TidierOrg / TidierDB.jl

Tidier database analysis in Julia, modeled after the dbplyr R package.
MIT License
42 stars 3 forks source link

Using package extensions instead of requiring all backends #45

Closed giordano closed 1 month ago

giordano commented 1 month ago

This package has loads of dependencies, on many database backend packages. Would it be possible to switch to using package extensions instead? You'd probably need to slightly change the API though, to introduce new types to dispatch the functions for the different backends.

drizk1 commented 1 month ago

I would love to move to package extensions. I've read about them and watched a video, but I haven't had the time and depth of understanding to do it yet.

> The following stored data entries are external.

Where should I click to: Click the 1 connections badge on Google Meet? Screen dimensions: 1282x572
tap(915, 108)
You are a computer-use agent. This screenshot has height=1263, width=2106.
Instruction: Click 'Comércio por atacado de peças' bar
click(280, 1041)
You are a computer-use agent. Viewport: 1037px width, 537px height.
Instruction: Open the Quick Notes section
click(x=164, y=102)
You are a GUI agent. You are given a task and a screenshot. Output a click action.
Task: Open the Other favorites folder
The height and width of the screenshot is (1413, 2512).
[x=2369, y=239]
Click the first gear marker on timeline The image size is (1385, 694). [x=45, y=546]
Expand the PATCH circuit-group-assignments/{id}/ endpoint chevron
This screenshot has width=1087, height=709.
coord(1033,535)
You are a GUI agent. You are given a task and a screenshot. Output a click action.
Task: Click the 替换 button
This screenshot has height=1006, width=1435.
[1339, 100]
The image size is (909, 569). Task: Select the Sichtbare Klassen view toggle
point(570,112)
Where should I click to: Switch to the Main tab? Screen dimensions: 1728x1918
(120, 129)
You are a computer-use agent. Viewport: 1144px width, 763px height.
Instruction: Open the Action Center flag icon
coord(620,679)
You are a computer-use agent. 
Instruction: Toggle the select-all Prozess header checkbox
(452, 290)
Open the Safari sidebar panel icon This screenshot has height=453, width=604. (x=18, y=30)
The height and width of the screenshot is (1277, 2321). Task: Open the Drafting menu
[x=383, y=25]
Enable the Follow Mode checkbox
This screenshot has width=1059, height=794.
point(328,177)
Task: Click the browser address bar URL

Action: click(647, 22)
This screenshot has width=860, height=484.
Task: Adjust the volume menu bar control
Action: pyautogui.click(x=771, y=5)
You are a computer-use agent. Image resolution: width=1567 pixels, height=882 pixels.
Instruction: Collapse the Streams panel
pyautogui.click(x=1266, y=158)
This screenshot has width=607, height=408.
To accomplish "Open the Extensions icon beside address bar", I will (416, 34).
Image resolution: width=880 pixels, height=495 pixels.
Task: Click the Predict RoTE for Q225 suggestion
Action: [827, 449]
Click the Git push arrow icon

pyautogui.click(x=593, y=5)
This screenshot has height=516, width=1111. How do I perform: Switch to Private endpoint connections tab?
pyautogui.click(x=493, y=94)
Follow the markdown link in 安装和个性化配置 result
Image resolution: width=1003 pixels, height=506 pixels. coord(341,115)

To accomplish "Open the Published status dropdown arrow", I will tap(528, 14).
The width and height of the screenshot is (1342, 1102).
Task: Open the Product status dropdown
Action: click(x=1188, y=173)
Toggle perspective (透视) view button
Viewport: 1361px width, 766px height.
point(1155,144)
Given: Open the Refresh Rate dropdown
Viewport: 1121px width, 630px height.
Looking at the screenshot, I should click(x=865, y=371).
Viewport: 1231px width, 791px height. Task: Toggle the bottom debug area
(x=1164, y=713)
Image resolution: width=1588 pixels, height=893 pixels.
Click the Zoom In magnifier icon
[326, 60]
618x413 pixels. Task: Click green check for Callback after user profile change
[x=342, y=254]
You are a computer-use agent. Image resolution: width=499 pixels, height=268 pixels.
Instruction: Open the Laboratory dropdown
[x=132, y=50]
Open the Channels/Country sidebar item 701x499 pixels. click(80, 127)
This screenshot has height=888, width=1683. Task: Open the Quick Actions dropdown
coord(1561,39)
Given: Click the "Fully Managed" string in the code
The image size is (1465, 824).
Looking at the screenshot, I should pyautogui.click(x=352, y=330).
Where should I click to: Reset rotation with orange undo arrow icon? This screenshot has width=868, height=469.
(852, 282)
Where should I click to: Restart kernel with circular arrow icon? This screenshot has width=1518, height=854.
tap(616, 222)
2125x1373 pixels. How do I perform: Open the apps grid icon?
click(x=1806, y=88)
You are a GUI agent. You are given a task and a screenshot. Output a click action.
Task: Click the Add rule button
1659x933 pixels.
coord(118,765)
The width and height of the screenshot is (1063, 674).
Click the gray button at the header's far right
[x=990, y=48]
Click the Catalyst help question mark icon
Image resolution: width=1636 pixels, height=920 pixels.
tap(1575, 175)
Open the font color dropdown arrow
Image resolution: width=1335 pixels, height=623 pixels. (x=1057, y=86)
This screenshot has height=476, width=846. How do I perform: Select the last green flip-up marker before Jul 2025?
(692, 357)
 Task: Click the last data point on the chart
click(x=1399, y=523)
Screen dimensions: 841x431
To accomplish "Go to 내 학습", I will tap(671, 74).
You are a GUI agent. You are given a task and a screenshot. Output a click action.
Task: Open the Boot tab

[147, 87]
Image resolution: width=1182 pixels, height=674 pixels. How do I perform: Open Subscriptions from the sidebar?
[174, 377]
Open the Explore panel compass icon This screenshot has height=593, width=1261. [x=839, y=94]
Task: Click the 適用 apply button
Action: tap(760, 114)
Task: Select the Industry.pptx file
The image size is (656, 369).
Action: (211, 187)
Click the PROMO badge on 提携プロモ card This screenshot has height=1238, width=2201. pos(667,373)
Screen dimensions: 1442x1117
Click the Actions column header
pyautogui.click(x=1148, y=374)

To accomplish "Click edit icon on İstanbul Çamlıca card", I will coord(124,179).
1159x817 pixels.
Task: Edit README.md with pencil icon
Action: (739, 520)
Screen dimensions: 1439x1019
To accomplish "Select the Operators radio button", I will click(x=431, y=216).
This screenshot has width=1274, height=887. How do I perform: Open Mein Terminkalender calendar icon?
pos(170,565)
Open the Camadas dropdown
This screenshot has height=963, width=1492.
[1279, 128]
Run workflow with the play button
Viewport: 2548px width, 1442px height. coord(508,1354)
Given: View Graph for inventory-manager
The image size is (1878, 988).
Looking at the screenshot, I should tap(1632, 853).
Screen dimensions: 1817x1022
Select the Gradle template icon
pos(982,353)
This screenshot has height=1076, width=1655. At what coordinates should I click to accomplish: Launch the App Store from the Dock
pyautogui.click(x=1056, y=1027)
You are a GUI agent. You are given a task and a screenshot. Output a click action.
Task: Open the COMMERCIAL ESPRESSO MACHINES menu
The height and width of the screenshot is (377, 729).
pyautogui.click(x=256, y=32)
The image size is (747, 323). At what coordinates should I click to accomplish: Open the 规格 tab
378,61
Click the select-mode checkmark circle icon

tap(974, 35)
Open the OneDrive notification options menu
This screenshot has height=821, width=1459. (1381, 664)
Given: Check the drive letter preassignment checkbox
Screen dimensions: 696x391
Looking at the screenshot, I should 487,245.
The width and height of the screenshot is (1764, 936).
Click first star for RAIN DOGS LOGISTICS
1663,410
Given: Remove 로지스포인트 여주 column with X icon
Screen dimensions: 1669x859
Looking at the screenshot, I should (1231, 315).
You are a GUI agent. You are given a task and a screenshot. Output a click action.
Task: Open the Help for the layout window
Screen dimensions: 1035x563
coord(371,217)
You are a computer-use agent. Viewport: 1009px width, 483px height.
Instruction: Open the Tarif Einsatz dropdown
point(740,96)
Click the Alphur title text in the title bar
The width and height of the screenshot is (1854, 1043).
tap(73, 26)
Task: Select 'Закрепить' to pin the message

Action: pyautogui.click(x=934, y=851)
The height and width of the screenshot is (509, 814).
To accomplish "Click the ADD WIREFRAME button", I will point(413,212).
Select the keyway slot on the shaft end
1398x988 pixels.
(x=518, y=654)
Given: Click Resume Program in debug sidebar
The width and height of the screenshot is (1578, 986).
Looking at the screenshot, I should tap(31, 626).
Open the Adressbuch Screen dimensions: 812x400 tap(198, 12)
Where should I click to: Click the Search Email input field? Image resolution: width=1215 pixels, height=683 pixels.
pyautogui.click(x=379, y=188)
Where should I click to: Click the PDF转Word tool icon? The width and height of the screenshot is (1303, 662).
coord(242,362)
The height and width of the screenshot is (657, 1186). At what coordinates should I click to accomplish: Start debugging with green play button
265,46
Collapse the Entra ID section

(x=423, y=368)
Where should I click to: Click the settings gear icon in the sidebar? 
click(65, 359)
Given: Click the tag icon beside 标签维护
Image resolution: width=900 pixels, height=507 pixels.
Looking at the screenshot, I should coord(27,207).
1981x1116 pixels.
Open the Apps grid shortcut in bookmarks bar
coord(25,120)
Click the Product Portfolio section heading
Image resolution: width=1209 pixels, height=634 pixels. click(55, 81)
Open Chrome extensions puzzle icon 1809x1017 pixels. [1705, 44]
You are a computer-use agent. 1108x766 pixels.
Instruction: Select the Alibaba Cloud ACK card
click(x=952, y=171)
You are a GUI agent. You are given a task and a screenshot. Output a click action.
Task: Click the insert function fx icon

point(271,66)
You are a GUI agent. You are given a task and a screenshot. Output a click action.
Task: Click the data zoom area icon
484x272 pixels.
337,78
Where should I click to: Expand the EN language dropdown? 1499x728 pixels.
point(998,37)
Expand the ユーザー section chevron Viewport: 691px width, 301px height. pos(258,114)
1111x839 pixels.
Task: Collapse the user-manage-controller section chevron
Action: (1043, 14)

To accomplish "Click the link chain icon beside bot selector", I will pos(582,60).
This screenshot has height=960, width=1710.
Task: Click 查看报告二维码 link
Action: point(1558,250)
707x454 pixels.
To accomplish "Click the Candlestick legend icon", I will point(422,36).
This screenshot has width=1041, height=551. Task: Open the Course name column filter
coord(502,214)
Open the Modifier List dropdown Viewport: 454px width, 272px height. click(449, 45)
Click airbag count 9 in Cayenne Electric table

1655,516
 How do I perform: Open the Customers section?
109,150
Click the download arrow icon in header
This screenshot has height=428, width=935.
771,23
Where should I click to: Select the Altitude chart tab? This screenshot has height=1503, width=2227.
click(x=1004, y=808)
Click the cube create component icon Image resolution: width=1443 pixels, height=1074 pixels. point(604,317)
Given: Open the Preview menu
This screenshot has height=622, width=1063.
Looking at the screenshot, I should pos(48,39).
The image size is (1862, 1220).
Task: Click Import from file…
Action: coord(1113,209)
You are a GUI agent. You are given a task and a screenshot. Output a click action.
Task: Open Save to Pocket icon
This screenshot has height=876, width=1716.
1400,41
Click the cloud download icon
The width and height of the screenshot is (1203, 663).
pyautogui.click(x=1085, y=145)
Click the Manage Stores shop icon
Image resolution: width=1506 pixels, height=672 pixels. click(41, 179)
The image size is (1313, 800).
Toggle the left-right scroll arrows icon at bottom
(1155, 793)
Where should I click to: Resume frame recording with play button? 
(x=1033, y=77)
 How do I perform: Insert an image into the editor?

I think adjusting the API would be relatively straightforward w @collect and connect being the two that pieces that need to be broken down and portioned off into extensions. All of the the get_table_metadata functions are already specific to their backend so those would be easy to just move into an extension.

drizk1 commented 1 month ago

Quick update,

I've figured out how extensions work and have been able to make separate ones for Postgres, SQLite, Athena, GBQ, MySQL, MsSQL, Clickhouse. This had reduced dependencies from 16 to 9.

It seems using the underlying sql mode is sufficient to allow for different collect dispatches.

I think for now, I will plan to leave databricks and snowflake in main module because it simplifies the collecting asepect a bit and maintains a little more flexibility for using multiple backends in one session.

The only only friction point I see might be collecting from certain backend combinations in the same session like gbq and then aws for example.. but that seems unlikely.